Написал столько, а ничего почти не успел высказать! Тем-то я и не люблю писем. Главное, жду письма от Вас. Ради Бога, напишите поскорее. Письмо ко мне, в теперешней моей тоске, восходит почти до значения доброго дела. Да, забыл Вас попросить: не сообщайте никому того, что я написал Вам об романе, до времени. Не хочу, чтоб как-нибудь дошло до «Русского вестника», потому что я туда солгал, написав, что у меня вчерне много уж написано и теперь только переписываю и переделываю. Я и без того успею и — кто знает, может быть, в целом-то выйдет и совсем недурной роман. Но опять об романе; говорю Вам — помешался на нем.

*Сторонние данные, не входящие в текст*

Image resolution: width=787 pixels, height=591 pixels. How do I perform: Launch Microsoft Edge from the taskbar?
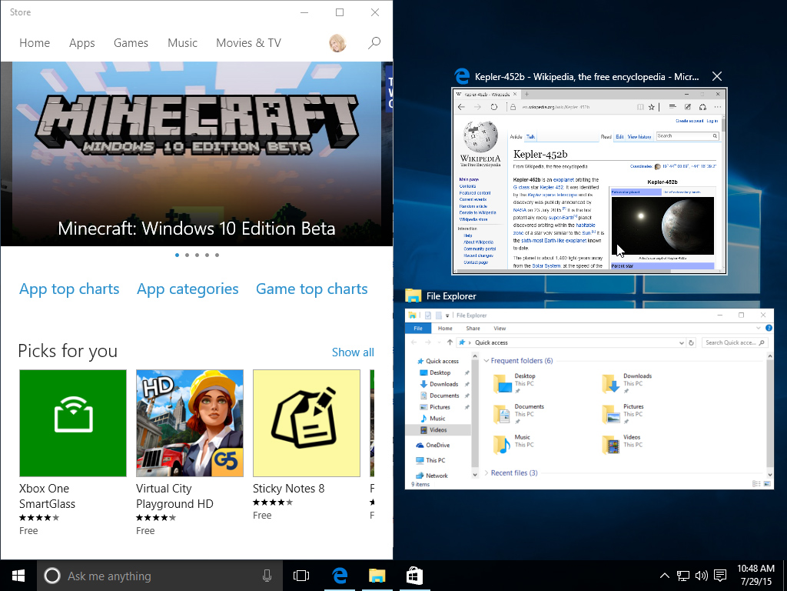click(340, 576)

Здоровье мое очень удовлетворительно. Припадки бывают очень редко, и это уже 2½ или даже 3 месяца сряду.
Мой поклон искренний Вашим родителям. Передайте поклон и Страхову, если встретите. А ему поручите передать мой поклон Аверкиеву и Долгомостьеву. Особенно Долгомостьеву. Не видали ли Вы его где-нибудь?
Обнимаю Вас и целую. Ваш верный и любящий
Федор Достоевский.
Особенный мой поклон Анне Ивановне.
От Яновского я получил письмо. Человек очень добрый, но иногда удивительный. Я люблю его очень.
С Новым годом, с новым счастьем! Будьте, будьте счастливы, — хоть Вы будьте счастливы!
Когда будет напечатано «Слово о полку Игореве» и где? Пришлите мне, ради Бога, сейчас как напечатаете, где бы я ни был тогда.